**The task:**
Would you output the entries below only from the line containing "Pirkimo ir privatumo taisyklės (582, 2411)" through the line containing "LG (197, 2425)", exactly as they stand and with both ends included?

**Records for the exercise:**
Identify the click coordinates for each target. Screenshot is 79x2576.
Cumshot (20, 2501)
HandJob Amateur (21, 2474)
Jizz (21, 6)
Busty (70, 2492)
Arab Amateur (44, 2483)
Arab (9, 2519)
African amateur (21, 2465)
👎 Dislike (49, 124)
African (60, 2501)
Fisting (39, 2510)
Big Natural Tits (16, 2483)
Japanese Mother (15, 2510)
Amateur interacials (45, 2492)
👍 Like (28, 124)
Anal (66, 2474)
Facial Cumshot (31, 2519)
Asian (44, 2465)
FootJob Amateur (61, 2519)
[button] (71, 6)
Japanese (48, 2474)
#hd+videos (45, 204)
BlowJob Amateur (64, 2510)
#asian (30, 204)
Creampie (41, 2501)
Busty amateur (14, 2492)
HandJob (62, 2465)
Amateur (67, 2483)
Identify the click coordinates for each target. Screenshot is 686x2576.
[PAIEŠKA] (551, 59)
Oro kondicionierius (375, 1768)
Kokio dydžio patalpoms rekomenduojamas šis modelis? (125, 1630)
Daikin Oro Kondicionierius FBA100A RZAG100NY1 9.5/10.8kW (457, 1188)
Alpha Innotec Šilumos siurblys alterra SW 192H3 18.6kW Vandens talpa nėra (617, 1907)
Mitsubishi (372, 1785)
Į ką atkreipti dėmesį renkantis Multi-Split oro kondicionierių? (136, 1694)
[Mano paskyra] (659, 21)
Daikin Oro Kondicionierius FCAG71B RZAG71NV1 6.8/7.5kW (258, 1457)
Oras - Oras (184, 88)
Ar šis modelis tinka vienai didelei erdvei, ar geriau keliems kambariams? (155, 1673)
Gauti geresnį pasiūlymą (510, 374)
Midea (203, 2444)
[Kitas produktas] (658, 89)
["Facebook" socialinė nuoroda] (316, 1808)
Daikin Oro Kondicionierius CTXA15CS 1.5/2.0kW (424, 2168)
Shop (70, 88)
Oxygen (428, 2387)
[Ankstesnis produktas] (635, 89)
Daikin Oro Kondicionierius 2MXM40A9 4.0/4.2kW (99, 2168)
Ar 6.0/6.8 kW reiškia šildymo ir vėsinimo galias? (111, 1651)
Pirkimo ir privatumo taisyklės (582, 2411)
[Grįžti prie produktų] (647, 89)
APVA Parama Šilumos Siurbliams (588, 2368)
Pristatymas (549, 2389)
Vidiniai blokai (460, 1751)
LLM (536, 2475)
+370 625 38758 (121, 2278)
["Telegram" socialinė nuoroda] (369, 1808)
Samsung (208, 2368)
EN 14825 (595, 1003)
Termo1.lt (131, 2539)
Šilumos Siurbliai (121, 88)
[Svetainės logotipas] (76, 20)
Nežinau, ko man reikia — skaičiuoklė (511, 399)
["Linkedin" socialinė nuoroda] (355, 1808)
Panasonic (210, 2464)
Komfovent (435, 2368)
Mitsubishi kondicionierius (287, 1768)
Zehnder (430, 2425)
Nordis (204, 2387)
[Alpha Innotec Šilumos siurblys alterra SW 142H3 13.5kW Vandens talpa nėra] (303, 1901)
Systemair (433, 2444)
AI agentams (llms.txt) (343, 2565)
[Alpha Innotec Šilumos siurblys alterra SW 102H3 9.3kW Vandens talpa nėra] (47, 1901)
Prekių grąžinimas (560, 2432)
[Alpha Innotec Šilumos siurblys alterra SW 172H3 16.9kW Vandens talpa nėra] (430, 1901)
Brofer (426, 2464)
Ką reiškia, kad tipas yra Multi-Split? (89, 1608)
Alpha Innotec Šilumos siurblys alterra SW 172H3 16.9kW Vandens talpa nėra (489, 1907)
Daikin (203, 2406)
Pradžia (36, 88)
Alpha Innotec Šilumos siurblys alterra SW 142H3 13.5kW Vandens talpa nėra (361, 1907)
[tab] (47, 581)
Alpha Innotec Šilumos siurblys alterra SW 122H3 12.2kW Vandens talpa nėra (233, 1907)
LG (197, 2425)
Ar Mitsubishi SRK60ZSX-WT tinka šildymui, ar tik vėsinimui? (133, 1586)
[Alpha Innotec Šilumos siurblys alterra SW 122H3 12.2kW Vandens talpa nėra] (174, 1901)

**Answer for this exercise:**
Pirkimo ir privatumo taisyklės (582, 2411)
[Grįžti prie produktų] (647, 89)
APVA Parama Šilumos Siurbliams (588, 2368)
Pristatymas (549, 2389)
Vidiniai blokai (460, 1751)
LLM (536, 2475)
+370 625 38758 (121, 2278)
["Telegram" socialinė nuoroda] (369, 1808)
Samsung (208, 2368)
EN 14825 (595, 1003)
Termo1.lt (131, 2539)
Šilumos Siurbliai (121, 88)
[Svetainės logotipas] (76, 20)
Nežinau, ko man reikia — skaičiuoklė (511, 399)
["Linkedin" socialinė nuoroda] (355, 1808)
Panasonic (210, 2464)
Komfovent (435, 2368)
Mitsubishi kondicionierius (287, 1768)
Zehnder (430, 2425)
Nordis (204, 2387)
[Alpha Innotec Šilumos siurblys alterra SW 142H3 13.5kW Vandens talpa nėra] (303, 1901)
Systemair (433, 2444)
AI agentams (llms.txt) (343, 2565)
[Alpha Innotec Šilumos siurblys alterra SW 102H3 9.3kW Vandens talpa nėra] (47, 1901)
Prekių grąžinimas (560, 2432)
[Alpha Innotec Šilumos siurblys alterra SW 172H3 16.9kW Vandens talpa nėra] (430, 1901)
Brofer (426, 2464)
Ką reiškia, kad tipas yra Multi-Split? (89, 1608)
Alpha Innotec Šilumos siurblys alterra SW 172H3 16.9kW Vandens talpa nėra (489, 1907)
Daikin (203, 2406)
Pradžia (36, 88)
Alpha Innotec Šilumos siurblys alterra SW 142H3 13.5kW Vandens talpa nėra (361, 1907)
[tab] (47, 581)
Alpha Innotec Šilumos siurblys alterra SW 122H3 12.2kW Vandens talpa nėra (233, 1907)
LG (197, 2425)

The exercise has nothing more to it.